Research at the Kansas Agricultural Experiment Station revealed that the seed coat of grain sorghum contains a wax that is similar to carnauba wax, which is extracted from the leaves of the carnauba palm of the Tropics and is used for making polishes for furniture and shoes, carbon paper, sealing wax, electrical insulators, and other products. One ton of sorghum grain yields 5 pounds or more of a wax which may replace much of the imported carnauba wax. The wax is present in the seed coat of all varieties, whether or not the endosperm contains the waxy starch. The possibility of obtaining wax as a byproduct tends to offset the disadvantage of the lower oil content in grain sorghum, as compared to corn.
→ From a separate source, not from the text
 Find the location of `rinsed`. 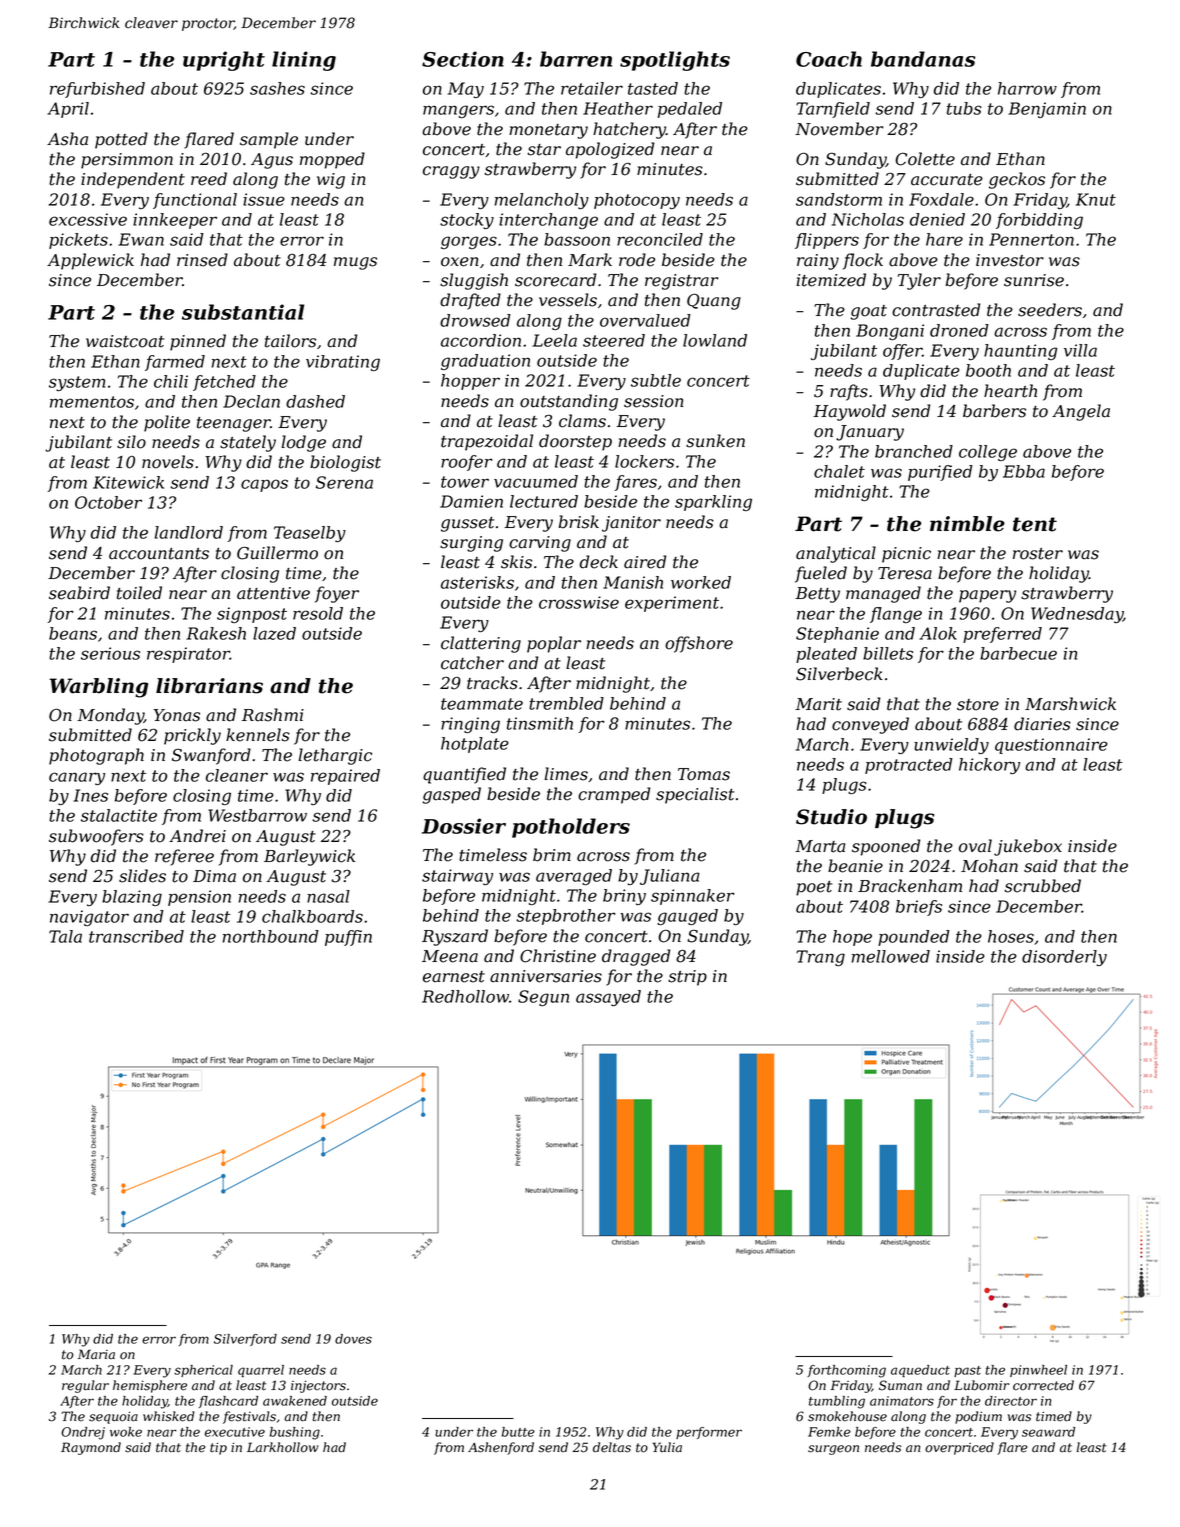

rinsed is located at coordinates (202, 260).
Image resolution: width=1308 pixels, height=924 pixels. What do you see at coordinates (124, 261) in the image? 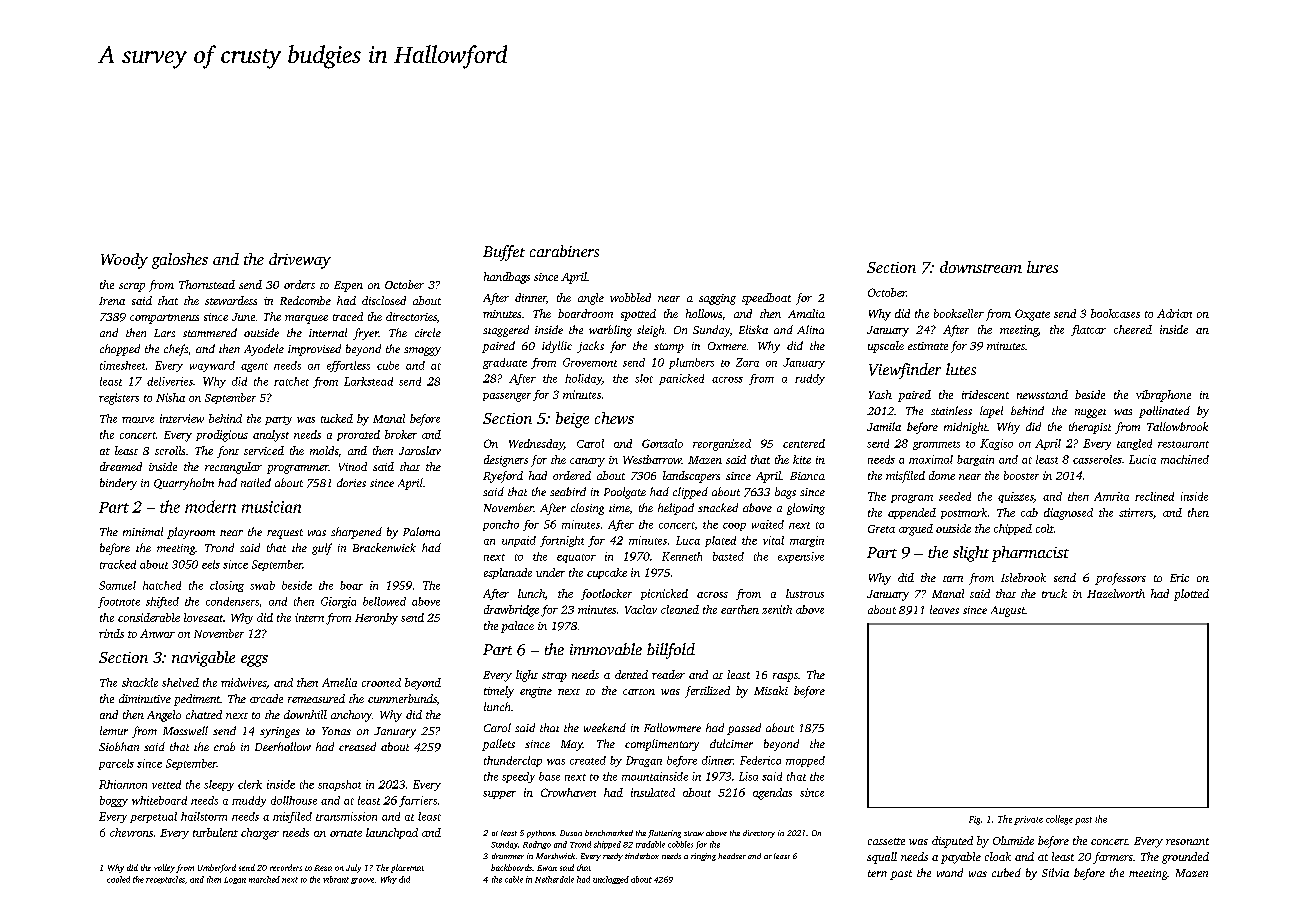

Sorghum breeders had developed several dwarf disease-resistant varieties now widely cultivated. More recently they developed several new white-seeded, combine-type varieties of kafir and milo, which can be processed at a lower cost than can the colored varieties. Some of the white-seeded grain sorghums, including the Cody waxy variety, are entirely free from pigments that stain the starch. White-seeded varieties also yield more palatable gluten feeds than are obtained from deeply colored varieties.

Combined research efforts brought quick results. Grain sorghum was accepted as a source of grain alcohol and some 30 million pounds was used for that purpose in 1942. The alcohol industries in 1945 used more than 2 billion pounds, nearly half of which went into industrial alcohol. Smaller quantities have been used since that time. However, some 560 million pounds was used by the distilling and malt-beverage industries in 1946. The manufacture of butyl alcohol from grain sorghum was begun in 1944. Butyl alcohol, when combined with certain organic acids, forms butyl esters, which are used as lacquer solvents and in the manufacture of 2,4 D weed killers.